Collected data
+++++
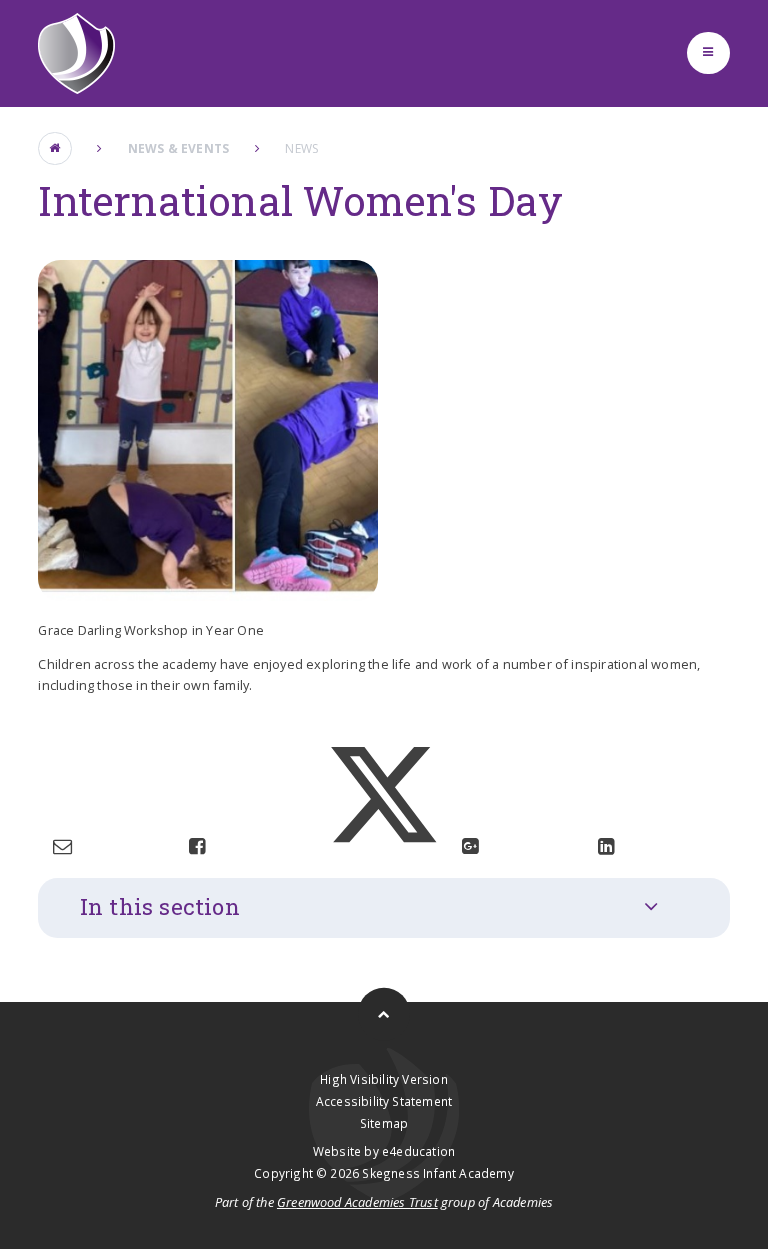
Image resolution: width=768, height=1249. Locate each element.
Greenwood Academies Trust (357, 1202)
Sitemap (384, 1123)
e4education (418, 1151)
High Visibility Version (383, 1079)
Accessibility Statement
+++++
• _DIRECTIONS FOR THIS TASK_: From the first line to the last, please copy the data exactly, with the pictures left out.

• _PROBLEM SOLUTION_:
Image resolution: width=768, height=1249. Locate each element.
Greenwood Academies Trust (357, 1202)
Sitemap (384, 1123)
e4education (418, 1151)
High Visibility Version (383, 1079)
Accessibility Statement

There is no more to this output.